> _What is required_: An unchanged copy of each entry below is needed; keep the pictures out of it.

> _Data shown_:

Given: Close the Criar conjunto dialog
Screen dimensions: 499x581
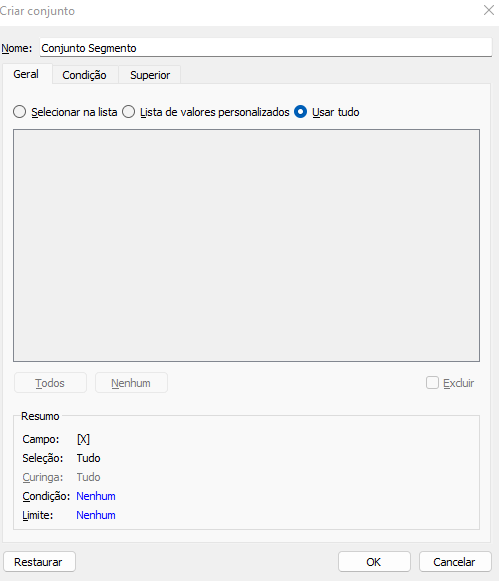Looking at the screenshot, I should pyautogui.click(x=489, y=10).
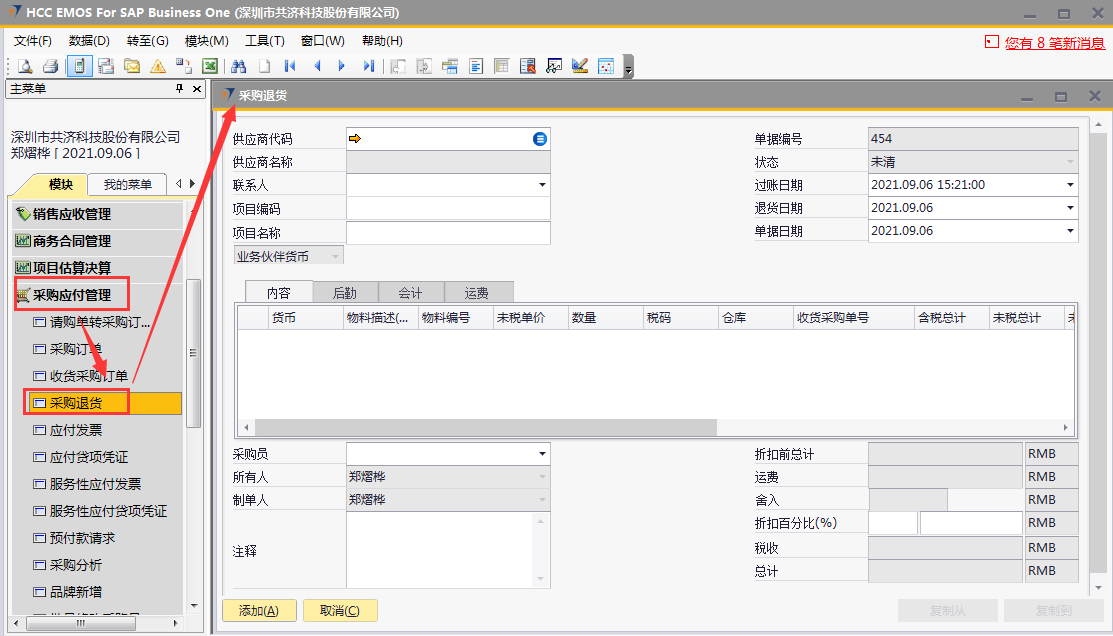Open 应付发票 in the sidebar menu
1113x636 pixels.
tap(76, 430)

> _Reply to the task_:
Given: Close the Criar conjunto dialog
Screen dimensions: 499x581
Looking at the screenshot, I should pyautogui.click(x=489, y=10).
Open 应付发票 in the sidebar menu
1113x636 pixels.
tap(76, 430)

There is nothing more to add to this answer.